Adaptarse de nuevo a los horarios de trabajo

El verano lleva consigo libertad de horarios, planes espontáneos y en definitiva una escasa programación de las actividades. Durante las vacaciones los horarios de las comidas se ven muy alterados, empezando desde el desayuno que se realiza más tarde y a consecuencia de esto no se suele incluir una media mañana. En su lugar, es muy frecuente durante los meses de verano incluir aperitivos y vermouts antes de las comidas y en la tarde, que son por lo general alimentos y bebidas que aportan mucha energía pero que no sacian tanto como las comidas tradicionales. Las horas de la comida y la merienda suelen ser muy variables y las cenas, por lo general, tienden a ser más tarde de lo habitual. En definitiva, son los horarios del desayuno y de la cena los que sufren más cambio al volver a la vida cotidiana. Es muy habitual adelantar el horario de las cenas cuando hay niños en la familia, sin embargo es un hábito que los mayores también lo pueden adoptar. Antes de irse a la cama es muy útil dejar preparado el desayuno y el almuerzo del día siguiente, incluso en muchos casos la comida del mediodía.

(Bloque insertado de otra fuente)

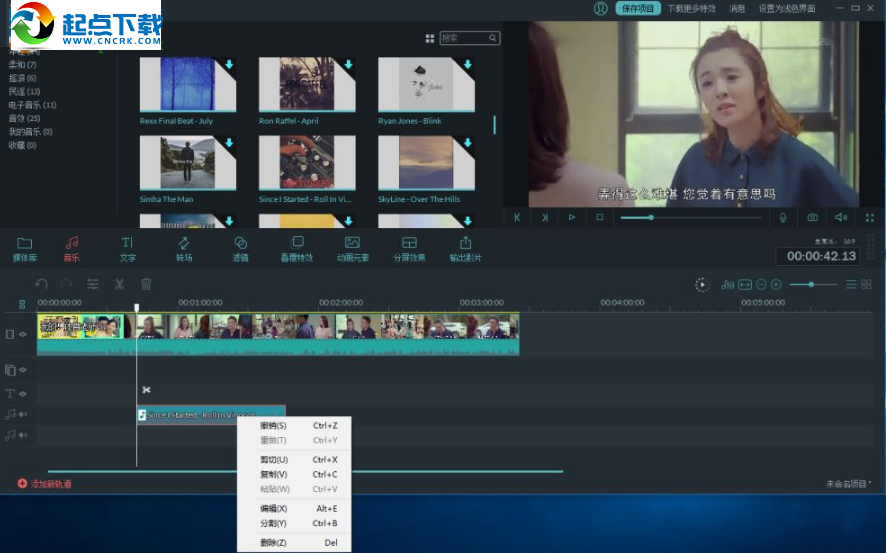The height and width of the screenshot is (553, 886).
Task: Take a snapshot with the camera icon
Action: click(813, 217)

Además de reestructurar las tomas del día, es conveniente establecer unos horarios fijos de las comidas, al menos en las tomas principales. Conviene adaptar los horarios a los de toda la familia para poder disfrutar de ese momento en compañía.

Retomar el ejercicio

El final de las vacaciones es un buen momento para retomar los buenos hábitos que se dejan de hacer durante el verano, entre ellos el ejercicio físico. Plantearse propósitos fáciles de alcanzar -no hace falta decidir ir al gimnasio o a caminar todos los días, quizás sea mejor comenzar con 2 o 3 días por semana-, facilitarán el cumplimiento de nuestros objetivos. Además, los meses de septiembre y octubre son la época ideal para realizar excursiones o algún tipo de deporte al aire libre.

No olvidarse de mantener el cuerpo bien hidratado

Otro aspecto a tener en cuenta es la hidratación del organismo. Con el paso de los meses, las temperaturas van bajando progresivamente y disminuyen las ganas de beber líquidos. Por esto, es necesario hidratarse y reponer líquidos aun cuando no se tiene sed.

Una alimentación ordenada, acompañada de ejercicio físico regular, va a compensar los posibles excesos que se hayan realizado durante las vacaciones.